J’ai annoncé hier que je mettrais en ligne aujourd’hui la version originale du chevreuil, tel qu’il apparaît sur le carton d’emballage.
– C’est comme si on sortait d’une retraite fermée, ai-je dit, guillerette, à ma voisine.
Nous nous sommes rencontrées sur le chemin où nous habitons, marchant les deux couples, au beau soleil, en sens opposé jusqu’au moment de nous croiser. J’étais, donc, en compagnie de mon mari. Et elle du sien. Et nous avions, les deux couples, notre chien en laisse. Comme cela arrive souvent au moment où deux couples se rencontrent de cette manière, les deux hommes se mettent à marcher ensemble et les deux femmes en font autant, derrière.
– C’est ma première sortie depuis mardi dernier, ai-je dit à ma voisine amie. J’ai commencé à ne pas me sentir bien en soirée. Je me suis levée le mercredi avec un nez à la place du robinet…
– Tu veux dire un robinet à la place du nez ?
– Oups ! Je me suis trompée, je veux parler trop vite ! Avec un robinet à la place du nez. Ç’a duré toute la journée, et encore jeudi, quoique en fin de journée jeudi je commençais à me sentir un peu mieux, et aujourd’hui vendredi nous prenons enfin l’air !

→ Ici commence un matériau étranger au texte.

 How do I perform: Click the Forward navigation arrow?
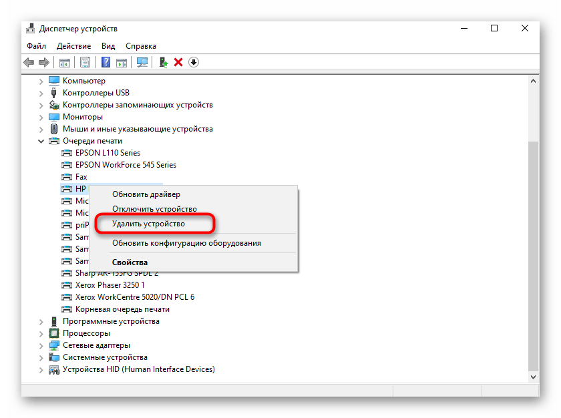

Là-dessus, je me suis mise à tousser comme une bonne, pour donner plus de poids à mon histoire.
– On étouffe, au bout d’un moment, quand on ne sort pas, tu ne trouves pas ?, m’a demandé ma voisine.
– Oui et non. Je n’avais pas la force de sortir, surtout qu’hier il pleuvait, et j’étais très occupée par mon chevreuil. Et Denauzier et moi nous faisons des blagues et nous nous amusons, même malades.
– Quel chevreuil ?, a demandé ma voisine en commençant à se demander si je n’avais pas pris trop de médicaments.
– J’ai commencé un projet de peinture à numéros le mois dernier qui représente un chevreuil. Au début, j’ai trouvé ça difficile. Je pensais me détendre en remplissant les petites zones, sur le dessin, de couleurs déjà décidées, mais les zones, justement, sont petites et ça demande beaucoup de minutie. Comme je n’étais pas vraiment malade, parce que je n’avais qu’un rhume, j’ai passé mes journées à peindre mon chevreuil et à ne rien faire d’autre.
– Même pas les repas ?, m’a demandé la voisine.
– Un peu les repas. Nous avons fait un hachis parmentier, mais au lieu d’y mettre l’habituelle purée, Denauzier a décidé d’y aller pour des petites patates rissolées. C’était bon, mais sans plus. Alors pour le repas suivant, il a ajouté de la soupe aux tomates pour donner plus de la saveur.
– C’était bon ?
– Pas vraiment. Nous avions aussi une casserole pas mal pleine de chili con carne très piquant. Alors au repas suivant nous avons mélangé un peu de hachis avec un peu de chili. Et de fil en aiguille, nous avons mélangé tout le hachis avec tout le chili, et c’est ce que nous avons mangé deux jours d’affilée !
– Finalement, on n’a pas l’impression que vous avez souffert de votre réclusion !, a conclu ma voisine en souriant.